Courtesy of The Daily Table, President Bush has declared that the best way to deal with the rising cost of food is to give your local farmers' markets and your local farmers your business. Hallelujah! It's certainly a first step and I hope he (and whoever follows in the next administration) puts their policies where their mouths are. Part of supporting the non-subsidy farmer is making sure he/she can actually sustain themselves so, in other words, stop the criminally uneven commodity crop subsidies.
Finally, I feel like our country is at a point where we can seriously talk about how we're feeding ourselves and in what direction we want to go.
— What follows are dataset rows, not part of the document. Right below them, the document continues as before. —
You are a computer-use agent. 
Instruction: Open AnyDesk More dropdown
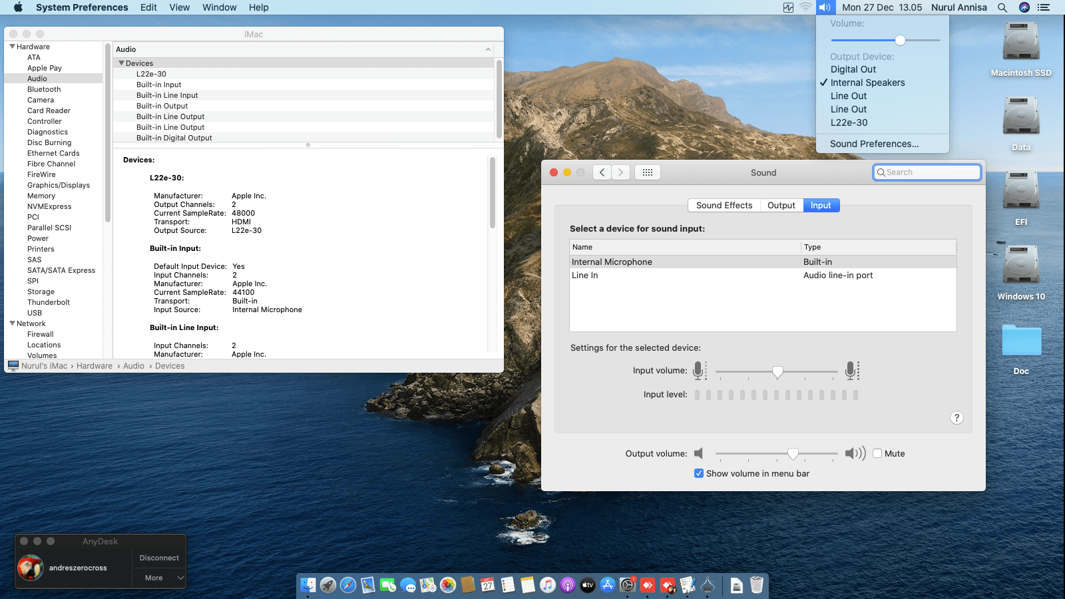159,578
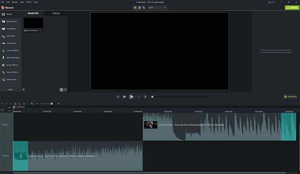Select the Crop tool above the canvas
The image size is (300, 174).
coord(144,7)
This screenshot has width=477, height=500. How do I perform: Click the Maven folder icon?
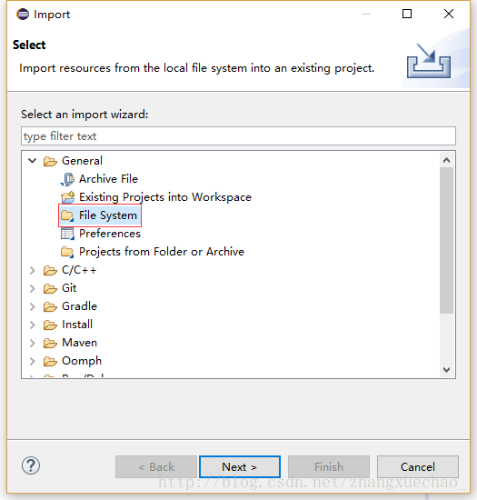click(x=50, y=343)
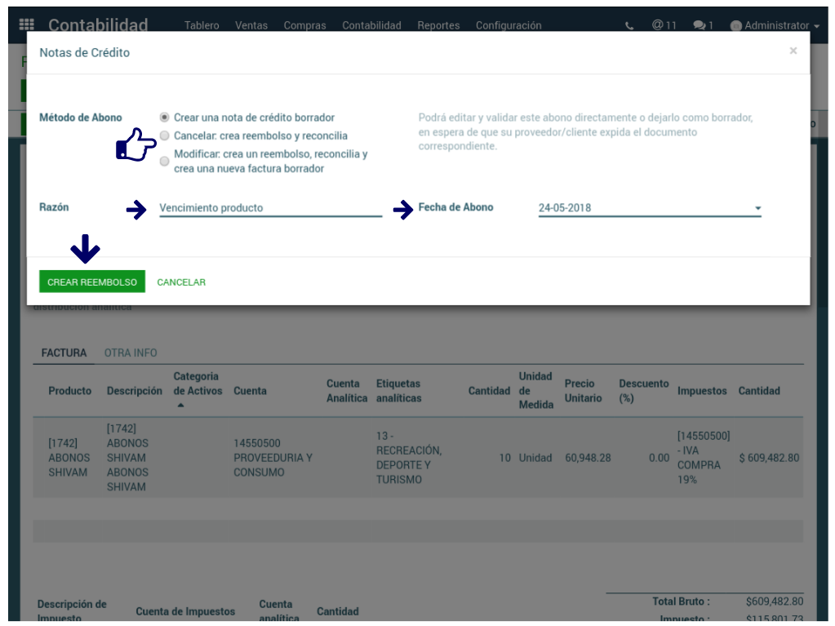This screenshot has width=835, height=626.
Task: Sort by Categoría de Activos column arrow
Action: [x=180, y=406]
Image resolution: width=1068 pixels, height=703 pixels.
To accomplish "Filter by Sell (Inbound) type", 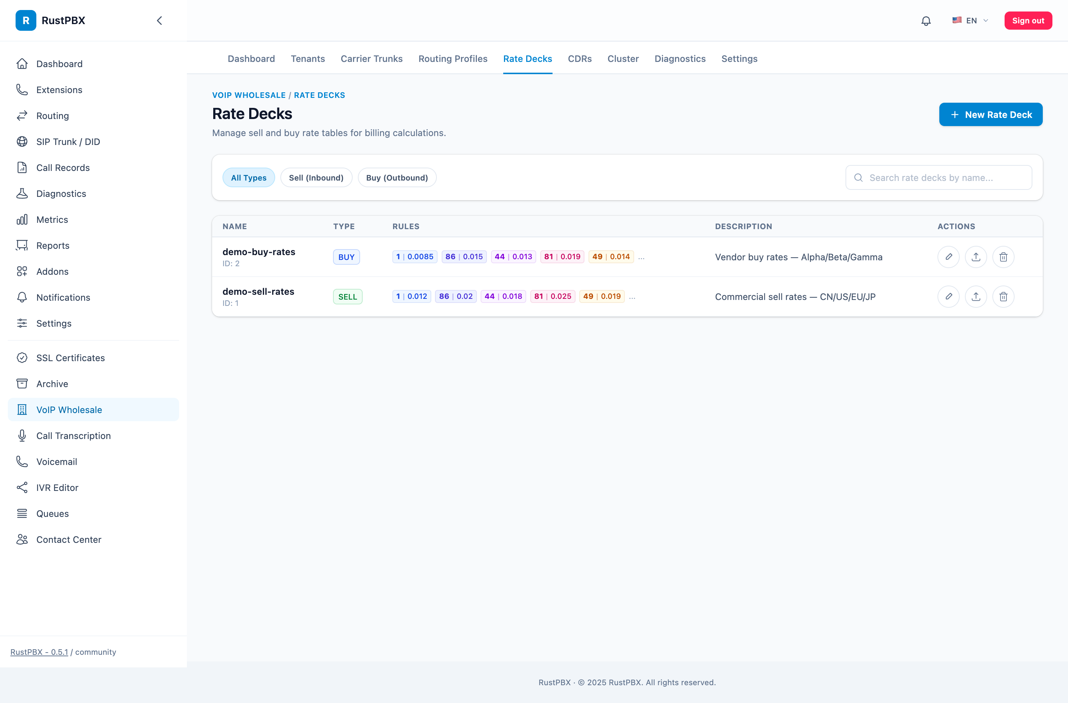I will 316,178.

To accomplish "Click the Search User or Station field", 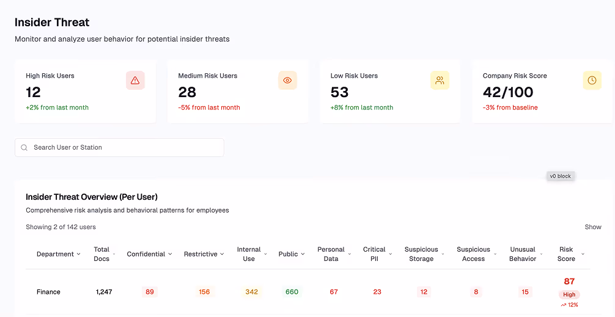I will click(119, 147).
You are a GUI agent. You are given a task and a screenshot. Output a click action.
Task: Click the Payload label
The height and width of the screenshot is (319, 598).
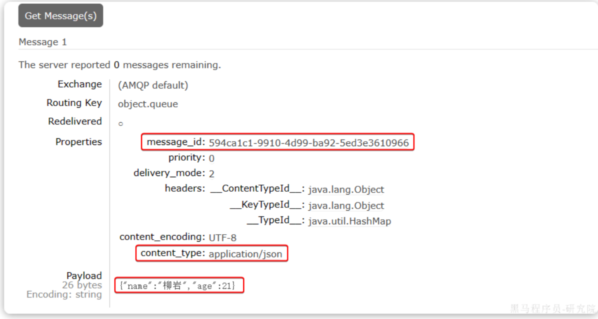pos(84,276)
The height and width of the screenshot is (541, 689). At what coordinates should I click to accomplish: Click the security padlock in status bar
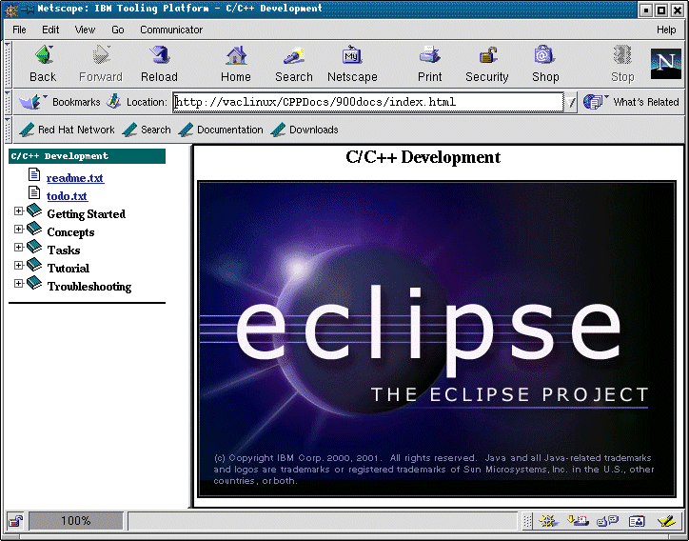pos(15,521)
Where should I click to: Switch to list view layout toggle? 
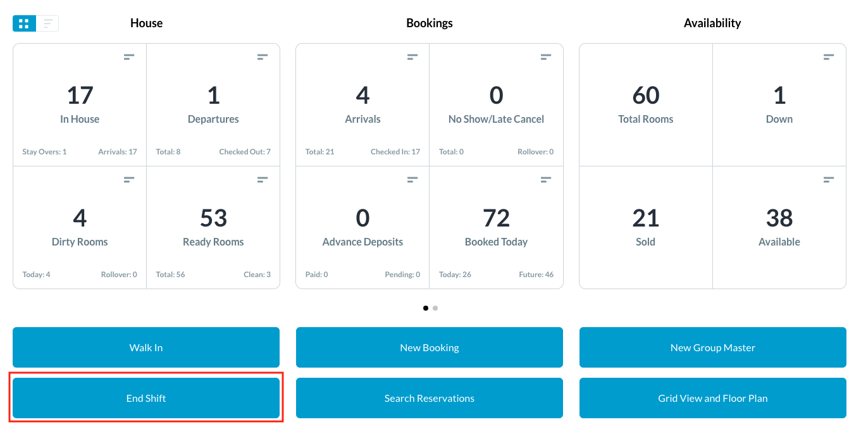[x=48, y=24]
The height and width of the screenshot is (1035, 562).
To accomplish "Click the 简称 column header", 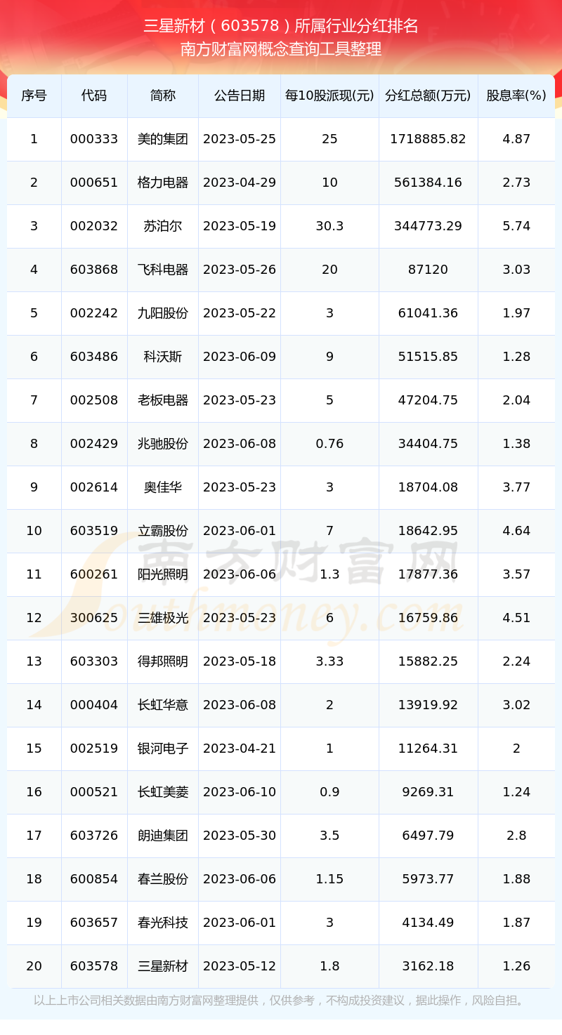I will point(163,95).
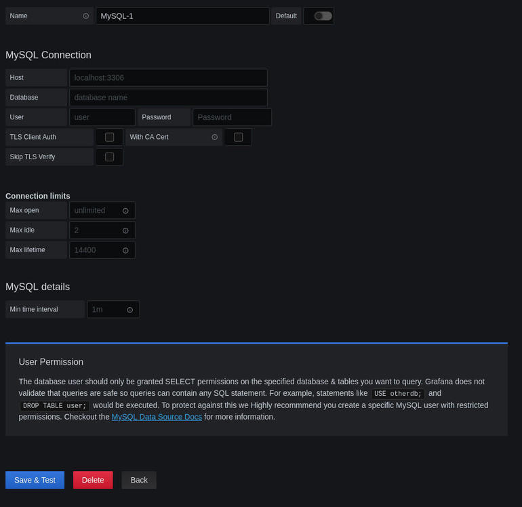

Food is at the forefront like it hasn't been in decades.
Am I wrong to feel somewhat pleased about the skyrocketing food prices in the U.S.? After all, that's what happens when much of your food distribution relies on petroleum...
Eat, drink, and discuss.
yes, i think you are wrong to feel gleeful of the rising food prices. as a fellow librarian and foodie, i had to cancel my CSA subscription this year because my husband is out of work due to the economy. i can barely afford to shop at farmer's markets as they have become quite boutique-y in price. i try to buy local, i try to buy organic. but the fact is that the other stuff is still cheaper. we eat almost exclusively at home and mainly a diet of grains and veggies with spots of vegetarian protein. i used to belong to the elite that longed for a raise in gas and food prices so people would change their habits. now i'll be lucky to hold on to my small condo and librarian job. i *hope* the same doesn't happen to you.
I think you're absolutely right and, as today's New York Times article demonstrated, the food shortage and skyrocketing prices affect middle and lower classes and they severely affect developing nations. And the non-organic is definitely cheaper - there is a two dollar difference between a non-organic head of garlic and an organic one from FreshDirect. There's no way you can convince someone struggling that this is a wise investment.
Have you tried sharing your CSA subscription with 1-3 other people? When I lived in New Jersey previous to NYC, I knew lots of moms who shared a subscription and would divvy up the contents. That could be a cost-saving measure.
I hope I didn't seem "gleeful" and I worried when I used the word "pleased" that it would appear so. In fact, I'm enormously heavy-hearted that it is these circumstances that make food a national (and international) headline. Even as it is, the UN is going to make recommendations regarding the crisis...I fear many people will have to die before they force the issue. I think we're only at the tip of the iceberg and it'll get worse before it gets better.